Il hésitait encore quand tout à coup des cris éclatèrent à l’autre bout de la rue qu’il remontait.
— Le voilà ! Attrapez-le !…
Un frisson glacé lui courut le long de l’échine. Les cris sortaient vigoureusement d’un sergent de police qui, flanqué de deux argousins, dévalait la rue à toutes jambes. En un clin d’œil Gilles se vit perdu, repris, traîné au Séminaire, bouclé à double tour et peut-être même jeté au fond d’un « in pace » sans air et sans lumière jusqu’à ce qu’il accepte la tonsure. Sa fuite était déjà découverte et l’abbé Grinne, cet hypocrite fieffé avec ses airs de compassion, n’avait pas hésité un instant à lui jeter la justice aux trousses. On allait l’arrêter en pleine rue comme un vulgaire truand.
Il jura entre ses dents tout en se signant par habitude, et jeta autour de lui un regard affolé. C’est alors qu’il vit le cheval ! Et c’était le plus beau qu’il eût jamais vu. Il était même si beau qu’il lui parut miraculeux. C’était comme s’il avait surgi de terre tout exprès pour lui venir en aide.

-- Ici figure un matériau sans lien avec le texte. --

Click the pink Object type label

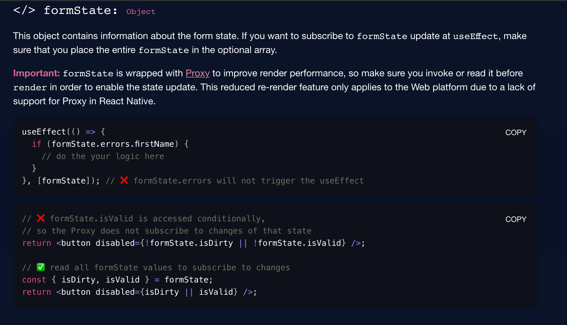click(x=141, y=12)
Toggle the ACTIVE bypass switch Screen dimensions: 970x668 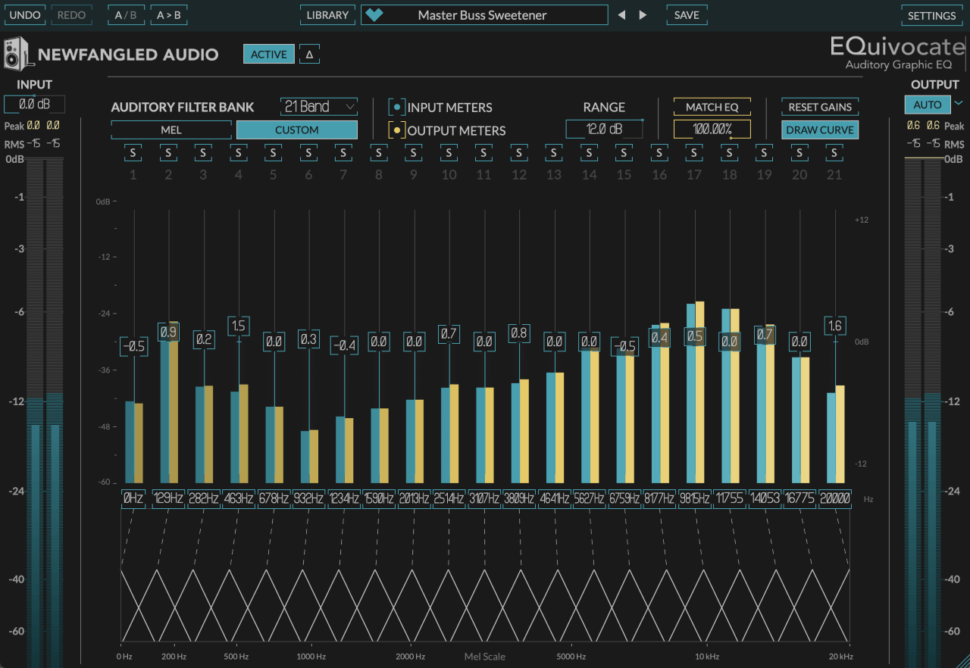pyautogui.click(x=268, y=54)
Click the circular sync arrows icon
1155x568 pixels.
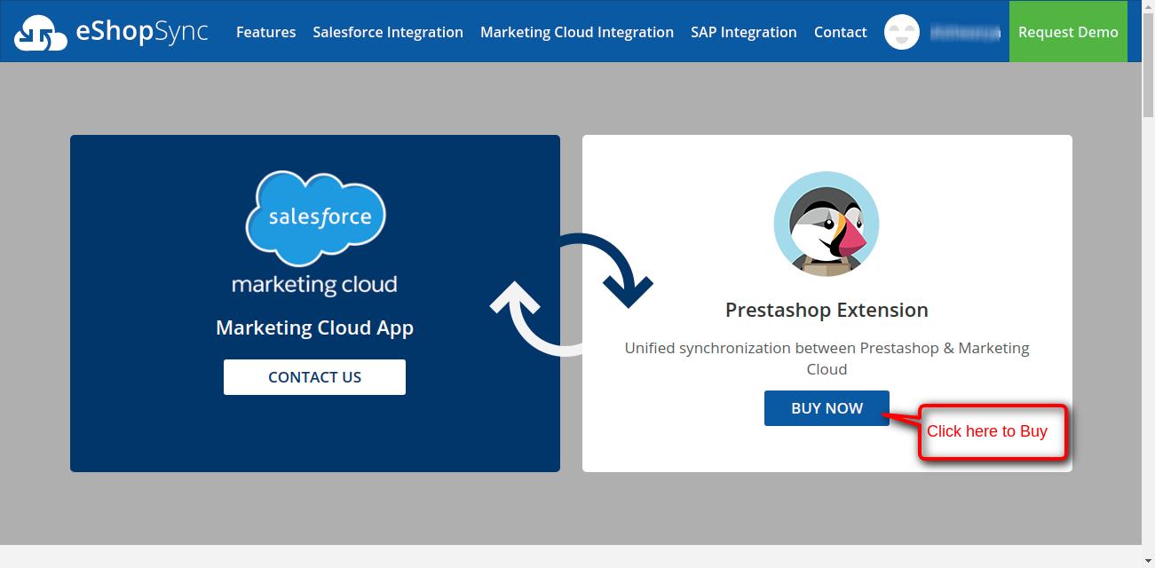(x=572, y=295)
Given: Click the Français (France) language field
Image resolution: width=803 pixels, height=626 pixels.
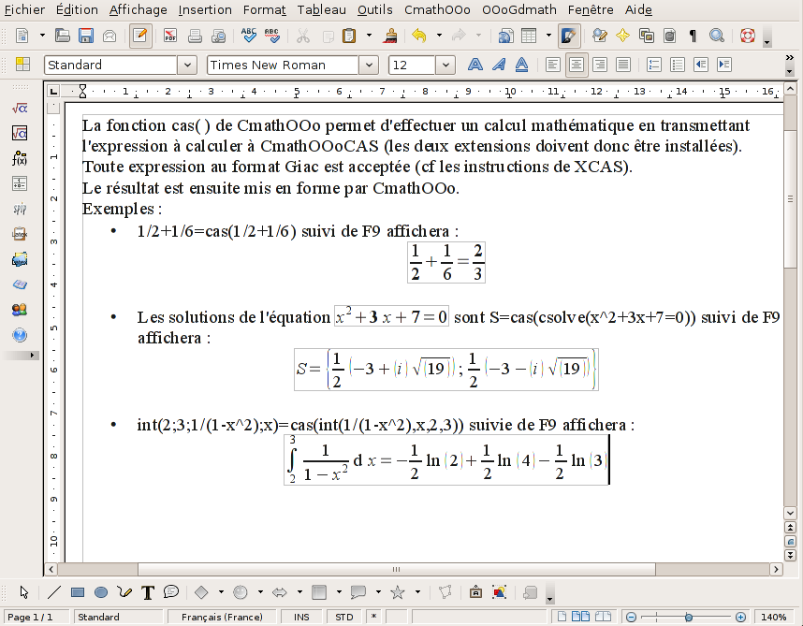Looking at the screenshot, I should point(221,618).
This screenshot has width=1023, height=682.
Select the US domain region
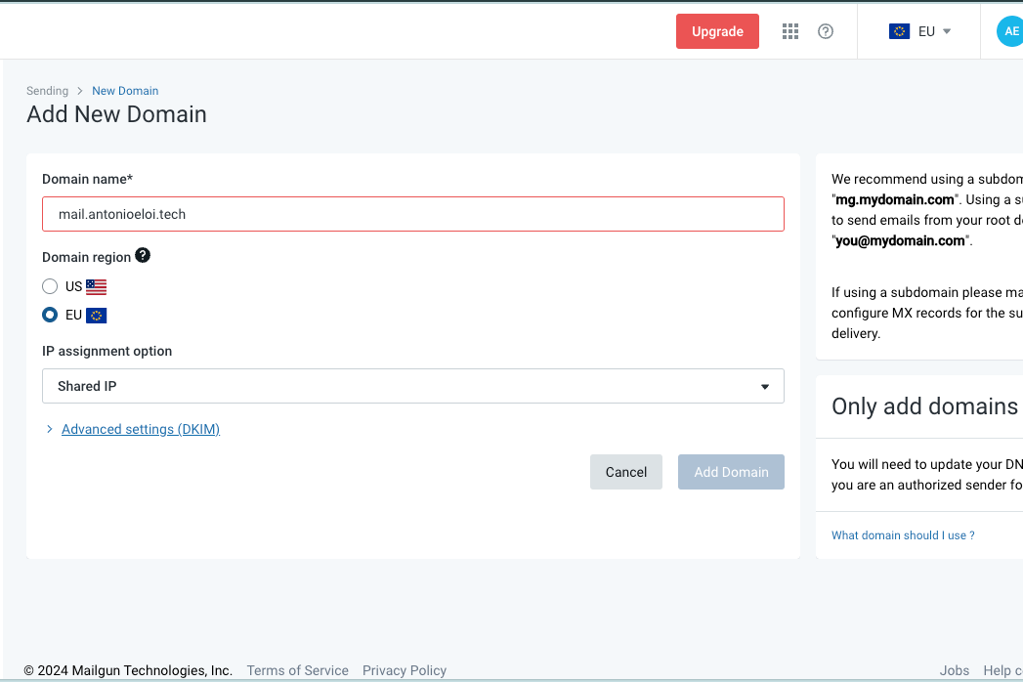(x=50, y=285)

Simplement attaché sous la voûte de l’hôtel du Grand Monarque, il devait attendre là que son maître, quelque riche voyageur de passage, eût achevé son repas. Mais il fit au jeune fugitif l’effet d’une apparition.
Gilles ne s’accorda même pas le temps d’une hésitation : à peine eut-il aperçu le miraculeux animal qu’il fondit littéralement dessus, oubliant d’ailleurs totalement qu’en fait d’équitation il n’avait jamais monté que des ânes et la mule de l’Abbé. Détacher le cheval, sauter dessus avec plus de souplesse que de science furent l’affaire d’une seconde et ce fut si rapide qu’un valet qui arrivait sans se presser, un sac d’avoine au bout du bras en demeura pétrifié, sans même songer à crier au voleur. Déjà Gilles, talonnant furieusement l’animal, fonçait droit sur les argousins qui arrivaient, renversant dans son élan un honnête bourgeois qui ne l’avait pas vu venir et marchait tête baissée pour mieux lutter contre le vent.
Les gens de police s’écartèrent de justesse pour le laisser passer.
— Qu’est-ce qui m’a fichu un abruti pareil ! rouspéta le sergent qui avait dû s’aplatir désagréablement contre un mur pour éviter le choc. En plus, il va nous faire manquer notre gibier. Si je n’étais pas si pressé, je lui dirais deux mots, à ce gars !…
Et les trois hommes, que Gilles n’intéressait nullement d’ailleurs, reprirent leur course à la suite d’un voleur de poules qu’ils avaient repéré au marché tandis que le jeune homme, persuadé que toute la maréchaussée de France était à ses trousses passait en trombe devant Saint-Yves et gagnait la campagne, entamant avec le cheval inconnu et la tempête une lutte qui allait se révéler épique.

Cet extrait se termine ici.